HAVANA, Cuba, The five Cuban heroes that were imprisoned in the U.S. for over 16 years for fighting terrorism, received on Sunday a warm governmental and popular welcome in Pretoria, South Africa, where they arrived for a visit that will run until July 3.
Traditional South African songs and dances enlivened the reception at the airport to Gerardo Hernandez, Ramon Labañino, Antonio Guerrero, Fernando Gonzalez and Rene Gonzalez, who arrived on a flight from France, according to a report by the Prensa Latina news agency.
The Five, as they are known internationally, immediately began a busy schedule of activities with a tribute to late anti-apartheid leader Oliver Tambo (October 27, 1917-April 24, 1993).
Invited by the ruling African National Congress (ANC), the Cuban heroes made their first trip together outside Latin America, since they had previously traveled together only to Venezuela.
The visit is part of celebrations for the 60th anniversary of the adoption of the Freedom Charter, and it’s an occasion to demonstrate their gratitude to the people and government of South Africa, and to Africans in general, for the global solidarity for their release.
According to the program, after the posthumous tribute to Tambo, the antiterrorists will tour five of the country’s nine provinces and will hold with meetings at the highest level and also with locals and with Cuban voluntary workers in that nation.
After their stay in South African soil, The Five will visit Namibia and Angola on July 3-8, in what will be the end of their African tour.
When the secretary general of the ANC, Gwede Mantache, announced the news said that this visit is in recognition of the strong bonds of solidarity and friendship existing between South Africa and the Cuban people.
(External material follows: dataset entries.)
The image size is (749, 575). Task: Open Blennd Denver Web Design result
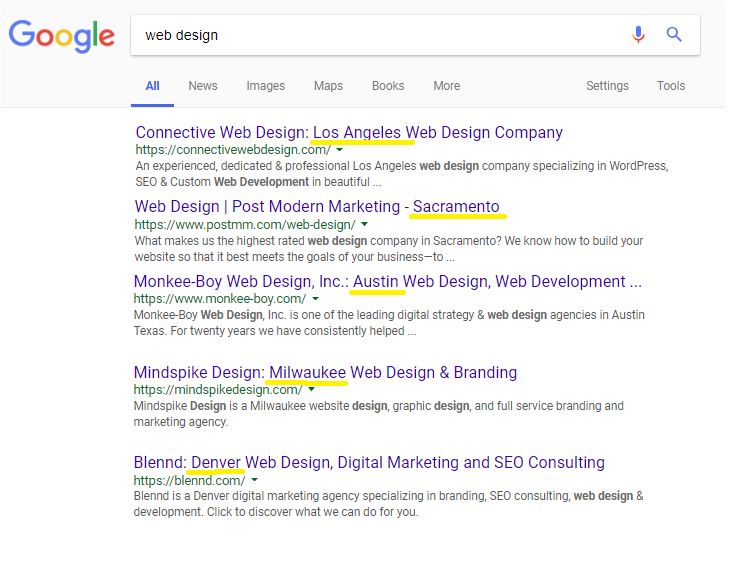click(369, 463)
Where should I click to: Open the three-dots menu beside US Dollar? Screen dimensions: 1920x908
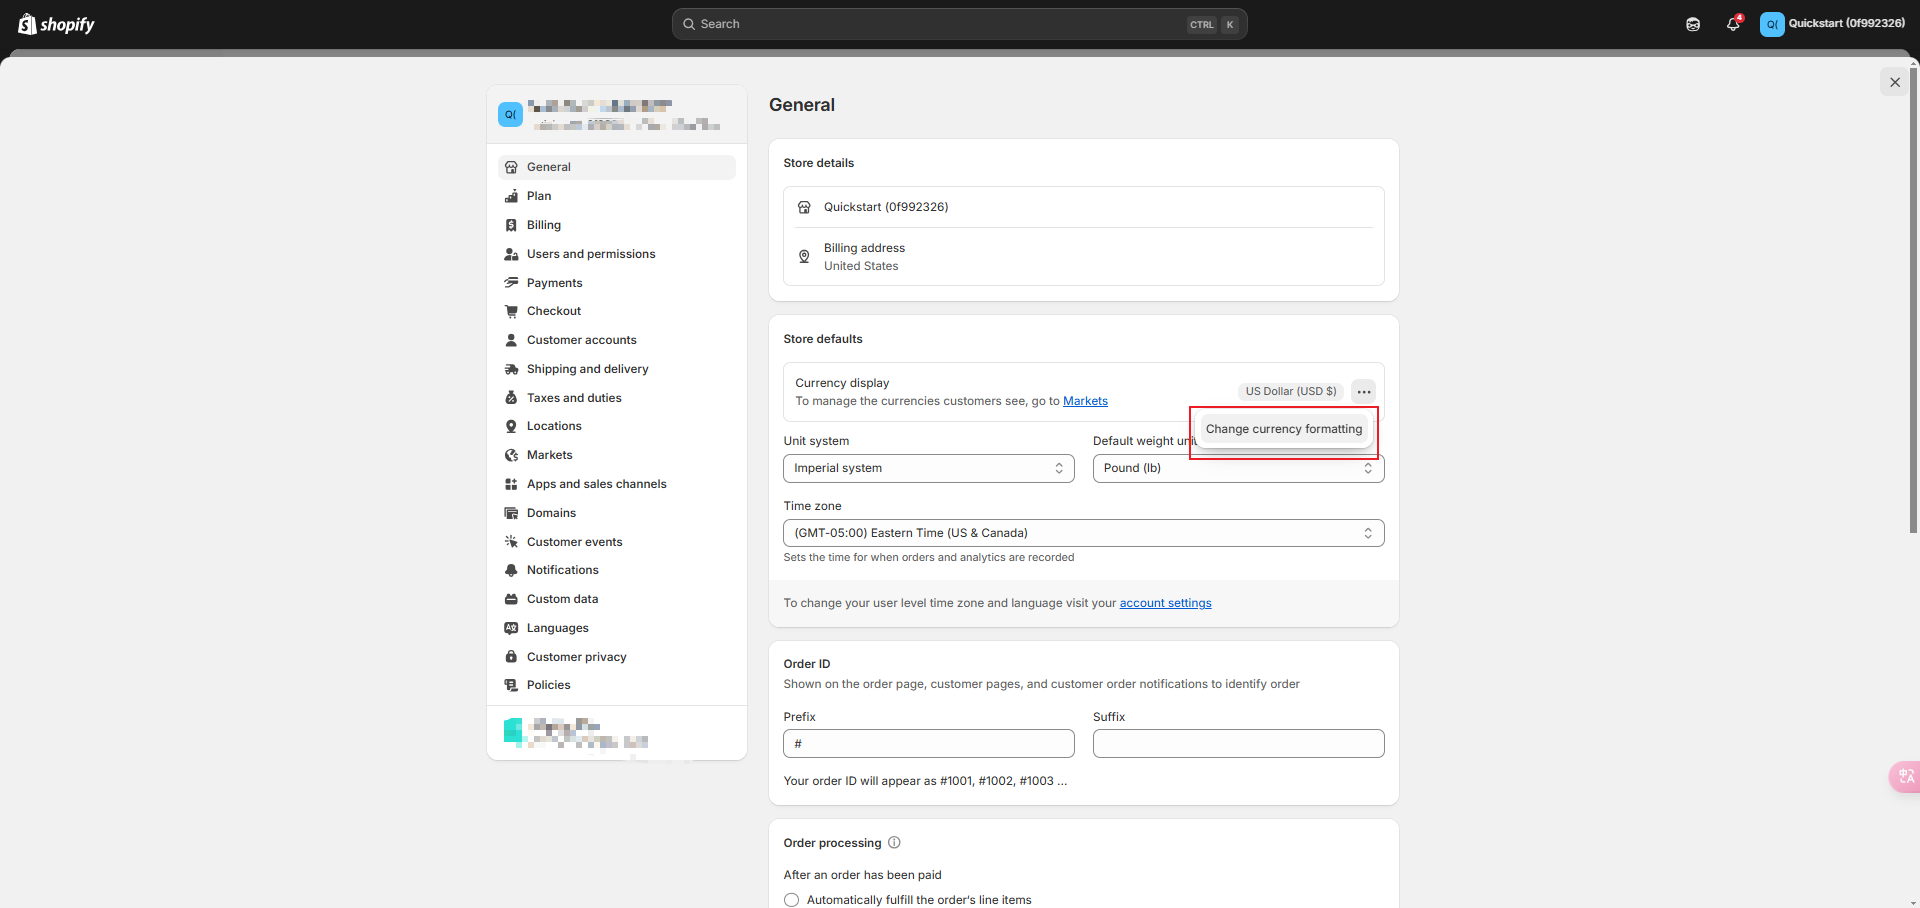pyautogui.click(x=1363, y=391)
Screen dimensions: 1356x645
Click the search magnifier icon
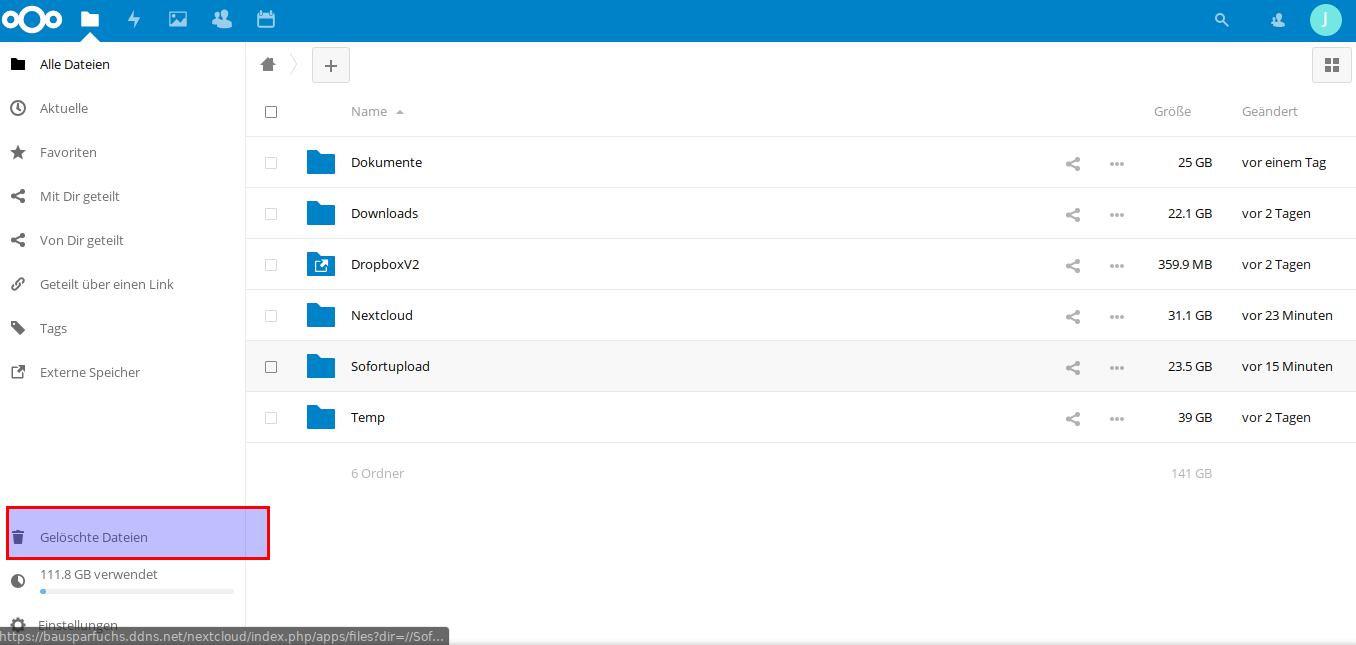click(1221, 18)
The South African Communist Party, the Congress of South African Trade Unions and the Association of Friendship with Cuba in South Africa, have played an important role in organizing this trip.
Decorated with the title of Hero of the Republic of Cuba, the Cuban Five prevented their country from terrorist actions planned from the southern U.S. state of Florida by Cuban exile extremist groups.
On September 12, 1998, they were arrested in Miami, suffered solitary confinement and a judicial process plagued with irregularities in which they were sentenced in 2001 to long and disproportionate sentences.